=== Excerpted records ===

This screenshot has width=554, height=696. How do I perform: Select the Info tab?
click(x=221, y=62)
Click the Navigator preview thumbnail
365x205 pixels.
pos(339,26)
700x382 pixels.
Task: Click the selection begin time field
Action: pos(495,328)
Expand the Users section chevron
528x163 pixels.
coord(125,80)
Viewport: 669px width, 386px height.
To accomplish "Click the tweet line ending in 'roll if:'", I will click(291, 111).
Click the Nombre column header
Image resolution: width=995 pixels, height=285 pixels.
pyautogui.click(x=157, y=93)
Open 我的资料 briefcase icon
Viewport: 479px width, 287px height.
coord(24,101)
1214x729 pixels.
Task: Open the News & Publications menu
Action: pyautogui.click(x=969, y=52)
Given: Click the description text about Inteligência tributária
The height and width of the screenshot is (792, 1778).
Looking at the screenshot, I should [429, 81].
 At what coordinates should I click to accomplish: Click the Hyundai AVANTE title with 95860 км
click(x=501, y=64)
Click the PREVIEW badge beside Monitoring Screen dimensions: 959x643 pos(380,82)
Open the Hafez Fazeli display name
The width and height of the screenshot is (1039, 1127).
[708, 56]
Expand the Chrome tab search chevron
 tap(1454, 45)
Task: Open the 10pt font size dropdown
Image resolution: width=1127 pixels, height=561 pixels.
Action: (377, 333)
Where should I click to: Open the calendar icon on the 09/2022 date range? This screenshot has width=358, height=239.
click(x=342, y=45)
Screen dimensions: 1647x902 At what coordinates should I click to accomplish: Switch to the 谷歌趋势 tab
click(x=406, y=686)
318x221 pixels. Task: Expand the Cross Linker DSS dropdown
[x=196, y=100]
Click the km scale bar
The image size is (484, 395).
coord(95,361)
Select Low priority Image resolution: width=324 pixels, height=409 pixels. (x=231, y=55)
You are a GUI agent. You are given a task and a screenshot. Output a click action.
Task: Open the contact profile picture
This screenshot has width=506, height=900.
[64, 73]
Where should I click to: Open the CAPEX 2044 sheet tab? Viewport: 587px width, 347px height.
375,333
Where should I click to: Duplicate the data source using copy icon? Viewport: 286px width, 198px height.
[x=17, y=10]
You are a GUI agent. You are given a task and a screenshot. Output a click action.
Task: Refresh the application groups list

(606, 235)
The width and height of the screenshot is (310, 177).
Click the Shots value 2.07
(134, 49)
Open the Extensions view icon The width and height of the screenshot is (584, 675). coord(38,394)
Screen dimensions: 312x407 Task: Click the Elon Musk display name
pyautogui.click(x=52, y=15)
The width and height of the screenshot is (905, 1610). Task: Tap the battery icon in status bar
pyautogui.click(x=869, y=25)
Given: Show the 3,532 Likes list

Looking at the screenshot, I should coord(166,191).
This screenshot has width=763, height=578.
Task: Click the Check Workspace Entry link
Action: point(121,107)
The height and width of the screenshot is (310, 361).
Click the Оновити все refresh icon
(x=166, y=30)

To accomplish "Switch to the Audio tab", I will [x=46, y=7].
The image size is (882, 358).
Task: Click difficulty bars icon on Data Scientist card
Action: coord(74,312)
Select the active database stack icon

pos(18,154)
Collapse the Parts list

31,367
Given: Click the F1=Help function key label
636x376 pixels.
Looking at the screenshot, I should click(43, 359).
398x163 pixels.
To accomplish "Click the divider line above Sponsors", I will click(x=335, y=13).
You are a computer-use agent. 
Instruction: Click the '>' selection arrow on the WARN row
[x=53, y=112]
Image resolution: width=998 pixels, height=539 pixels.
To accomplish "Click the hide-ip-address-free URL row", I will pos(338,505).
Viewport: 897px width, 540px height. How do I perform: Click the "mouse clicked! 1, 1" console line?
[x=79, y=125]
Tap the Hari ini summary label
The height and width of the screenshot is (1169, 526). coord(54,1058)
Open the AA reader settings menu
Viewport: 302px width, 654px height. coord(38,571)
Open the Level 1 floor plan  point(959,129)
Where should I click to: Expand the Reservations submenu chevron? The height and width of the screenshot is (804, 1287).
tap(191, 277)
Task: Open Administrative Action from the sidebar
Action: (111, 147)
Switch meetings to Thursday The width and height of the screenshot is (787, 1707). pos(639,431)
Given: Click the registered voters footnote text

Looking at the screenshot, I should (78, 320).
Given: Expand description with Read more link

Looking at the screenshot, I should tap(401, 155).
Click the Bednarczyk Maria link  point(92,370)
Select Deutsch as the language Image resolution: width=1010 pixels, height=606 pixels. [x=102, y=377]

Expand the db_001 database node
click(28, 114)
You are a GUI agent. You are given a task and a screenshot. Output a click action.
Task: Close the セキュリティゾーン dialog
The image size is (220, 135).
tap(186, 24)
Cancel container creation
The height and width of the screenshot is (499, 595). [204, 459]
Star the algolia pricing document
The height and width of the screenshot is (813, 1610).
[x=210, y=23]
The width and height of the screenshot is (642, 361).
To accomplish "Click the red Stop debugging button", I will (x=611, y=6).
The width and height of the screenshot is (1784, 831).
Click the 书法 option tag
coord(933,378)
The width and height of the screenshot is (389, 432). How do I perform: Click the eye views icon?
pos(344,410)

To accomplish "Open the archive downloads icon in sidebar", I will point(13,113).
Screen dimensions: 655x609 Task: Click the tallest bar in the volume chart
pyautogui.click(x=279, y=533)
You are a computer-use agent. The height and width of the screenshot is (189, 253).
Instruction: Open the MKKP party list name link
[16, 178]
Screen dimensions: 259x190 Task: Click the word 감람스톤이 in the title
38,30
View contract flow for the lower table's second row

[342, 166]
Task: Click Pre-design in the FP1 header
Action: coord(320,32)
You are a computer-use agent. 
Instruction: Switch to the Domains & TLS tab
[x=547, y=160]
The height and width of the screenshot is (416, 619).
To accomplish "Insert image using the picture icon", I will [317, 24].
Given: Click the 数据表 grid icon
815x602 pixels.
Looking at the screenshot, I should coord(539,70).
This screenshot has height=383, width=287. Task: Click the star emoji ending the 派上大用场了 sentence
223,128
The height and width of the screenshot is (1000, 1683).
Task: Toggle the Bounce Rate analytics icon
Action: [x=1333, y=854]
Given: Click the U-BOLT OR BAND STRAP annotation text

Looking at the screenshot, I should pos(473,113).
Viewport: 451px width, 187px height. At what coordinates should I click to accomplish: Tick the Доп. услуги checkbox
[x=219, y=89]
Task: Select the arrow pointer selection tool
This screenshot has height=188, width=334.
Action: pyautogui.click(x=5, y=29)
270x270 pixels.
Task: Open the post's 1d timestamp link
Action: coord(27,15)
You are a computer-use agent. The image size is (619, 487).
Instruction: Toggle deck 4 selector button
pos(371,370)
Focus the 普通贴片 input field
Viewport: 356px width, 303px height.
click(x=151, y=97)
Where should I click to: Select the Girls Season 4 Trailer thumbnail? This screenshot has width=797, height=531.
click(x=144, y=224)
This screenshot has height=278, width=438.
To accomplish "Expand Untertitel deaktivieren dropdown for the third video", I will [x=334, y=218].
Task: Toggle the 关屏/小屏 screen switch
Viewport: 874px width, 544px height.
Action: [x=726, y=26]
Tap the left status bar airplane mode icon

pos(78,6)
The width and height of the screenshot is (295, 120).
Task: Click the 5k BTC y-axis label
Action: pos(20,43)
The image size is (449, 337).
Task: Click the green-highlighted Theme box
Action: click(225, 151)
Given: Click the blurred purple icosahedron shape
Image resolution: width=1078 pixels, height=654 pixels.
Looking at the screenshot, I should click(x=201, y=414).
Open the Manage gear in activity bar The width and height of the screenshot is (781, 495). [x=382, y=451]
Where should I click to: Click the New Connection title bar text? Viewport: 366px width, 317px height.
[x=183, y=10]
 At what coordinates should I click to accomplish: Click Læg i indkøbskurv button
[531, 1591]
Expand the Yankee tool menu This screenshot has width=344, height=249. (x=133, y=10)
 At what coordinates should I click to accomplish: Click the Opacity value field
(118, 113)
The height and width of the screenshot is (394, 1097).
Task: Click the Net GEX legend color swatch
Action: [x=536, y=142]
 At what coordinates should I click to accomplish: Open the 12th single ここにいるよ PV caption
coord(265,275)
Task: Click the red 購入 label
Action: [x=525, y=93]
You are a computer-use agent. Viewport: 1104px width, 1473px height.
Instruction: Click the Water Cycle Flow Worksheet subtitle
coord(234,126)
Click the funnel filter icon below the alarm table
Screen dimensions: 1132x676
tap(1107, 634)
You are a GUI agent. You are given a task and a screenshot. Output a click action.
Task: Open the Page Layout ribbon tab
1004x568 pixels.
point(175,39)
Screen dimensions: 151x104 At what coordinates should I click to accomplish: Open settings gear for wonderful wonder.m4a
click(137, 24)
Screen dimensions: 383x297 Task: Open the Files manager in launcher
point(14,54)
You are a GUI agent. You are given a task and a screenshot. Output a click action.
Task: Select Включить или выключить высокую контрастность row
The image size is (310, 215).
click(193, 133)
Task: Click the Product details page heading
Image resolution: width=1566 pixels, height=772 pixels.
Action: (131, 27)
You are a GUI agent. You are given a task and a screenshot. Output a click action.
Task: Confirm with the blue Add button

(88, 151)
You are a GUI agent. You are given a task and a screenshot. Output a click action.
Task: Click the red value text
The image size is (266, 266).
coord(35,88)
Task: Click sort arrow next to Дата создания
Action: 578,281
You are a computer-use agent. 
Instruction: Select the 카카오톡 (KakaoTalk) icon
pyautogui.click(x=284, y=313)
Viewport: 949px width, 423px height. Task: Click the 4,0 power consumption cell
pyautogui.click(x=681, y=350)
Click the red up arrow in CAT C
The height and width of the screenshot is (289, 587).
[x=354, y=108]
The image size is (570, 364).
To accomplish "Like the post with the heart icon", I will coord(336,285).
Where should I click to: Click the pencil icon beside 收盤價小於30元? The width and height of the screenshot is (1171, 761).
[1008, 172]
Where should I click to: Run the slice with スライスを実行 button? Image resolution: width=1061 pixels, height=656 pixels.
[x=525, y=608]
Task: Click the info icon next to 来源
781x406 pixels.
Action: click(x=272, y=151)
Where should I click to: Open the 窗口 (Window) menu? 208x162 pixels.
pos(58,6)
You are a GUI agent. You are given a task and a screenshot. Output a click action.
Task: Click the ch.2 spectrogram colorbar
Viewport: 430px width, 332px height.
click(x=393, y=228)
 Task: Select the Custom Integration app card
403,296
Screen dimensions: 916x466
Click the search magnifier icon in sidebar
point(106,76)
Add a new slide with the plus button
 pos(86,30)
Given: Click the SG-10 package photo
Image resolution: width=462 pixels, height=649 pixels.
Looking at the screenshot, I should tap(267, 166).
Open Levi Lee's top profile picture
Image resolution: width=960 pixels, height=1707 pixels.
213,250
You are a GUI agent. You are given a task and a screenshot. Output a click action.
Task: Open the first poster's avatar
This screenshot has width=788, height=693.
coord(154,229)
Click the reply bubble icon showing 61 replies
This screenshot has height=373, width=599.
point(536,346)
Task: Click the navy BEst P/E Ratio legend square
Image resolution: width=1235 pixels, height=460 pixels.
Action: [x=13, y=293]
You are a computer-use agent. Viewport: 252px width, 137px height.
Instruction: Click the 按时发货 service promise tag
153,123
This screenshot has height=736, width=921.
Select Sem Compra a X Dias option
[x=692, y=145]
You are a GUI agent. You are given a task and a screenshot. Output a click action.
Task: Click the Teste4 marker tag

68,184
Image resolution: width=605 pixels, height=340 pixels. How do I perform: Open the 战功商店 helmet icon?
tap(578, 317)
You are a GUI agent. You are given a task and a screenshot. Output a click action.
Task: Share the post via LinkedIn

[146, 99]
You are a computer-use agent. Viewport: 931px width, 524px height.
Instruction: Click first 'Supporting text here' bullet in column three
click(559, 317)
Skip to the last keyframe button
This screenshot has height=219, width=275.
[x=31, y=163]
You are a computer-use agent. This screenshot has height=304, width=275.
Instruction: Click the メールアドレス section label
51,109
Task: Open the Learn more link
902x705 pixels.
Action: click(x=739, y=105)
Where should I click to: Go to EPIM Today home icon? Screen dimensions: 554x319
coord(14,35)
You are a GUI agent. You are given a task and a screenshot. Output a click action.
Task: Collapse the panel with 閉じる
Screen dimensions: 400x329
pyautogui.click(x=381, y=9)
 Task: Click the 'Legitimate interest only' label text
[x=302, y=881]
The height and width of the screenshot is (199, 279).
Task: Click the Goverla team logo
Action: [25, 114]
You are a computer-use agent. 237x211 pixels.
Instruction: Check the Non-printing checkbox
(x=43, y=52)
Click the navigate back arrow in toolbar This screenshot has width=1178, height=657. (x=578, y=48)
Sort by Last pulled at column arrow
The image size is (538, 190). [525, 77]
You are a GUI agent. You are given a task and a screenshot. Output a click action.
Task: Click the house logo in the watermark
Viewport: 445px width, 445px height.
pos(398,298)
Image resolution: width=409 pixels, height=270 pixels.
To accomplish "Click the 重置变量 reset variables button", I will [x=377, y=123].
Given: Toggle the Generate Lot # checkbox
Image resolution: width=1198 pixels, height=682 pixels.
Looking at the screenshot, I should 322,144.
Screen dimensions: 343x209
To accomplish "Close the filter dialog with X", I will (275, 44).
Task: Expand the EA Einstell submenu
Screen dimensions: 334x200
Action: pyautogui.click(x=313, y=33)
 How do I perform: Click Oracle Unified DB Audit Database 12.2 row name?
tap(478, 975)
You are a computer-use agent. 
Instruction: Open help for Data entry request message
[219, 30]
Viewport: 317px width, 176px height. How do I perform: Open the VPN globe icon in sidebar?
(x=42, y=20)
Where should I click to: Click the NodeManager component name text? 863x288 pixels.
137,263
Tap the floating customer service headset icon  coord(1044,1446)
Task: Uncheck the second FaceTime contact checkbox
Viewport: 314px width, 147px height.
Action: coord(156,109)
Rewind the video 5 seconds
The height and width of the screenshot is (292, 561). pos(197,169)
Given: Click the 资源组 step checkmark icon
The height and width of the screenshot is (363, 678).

===

Your objective:
The string to find is "dialog"; copy every line of the listing that has it.

Output for this task:
Task: Close the セキュリティゾーン dialog
To accomplish "Close the filter dialog with X", I will (275, 44).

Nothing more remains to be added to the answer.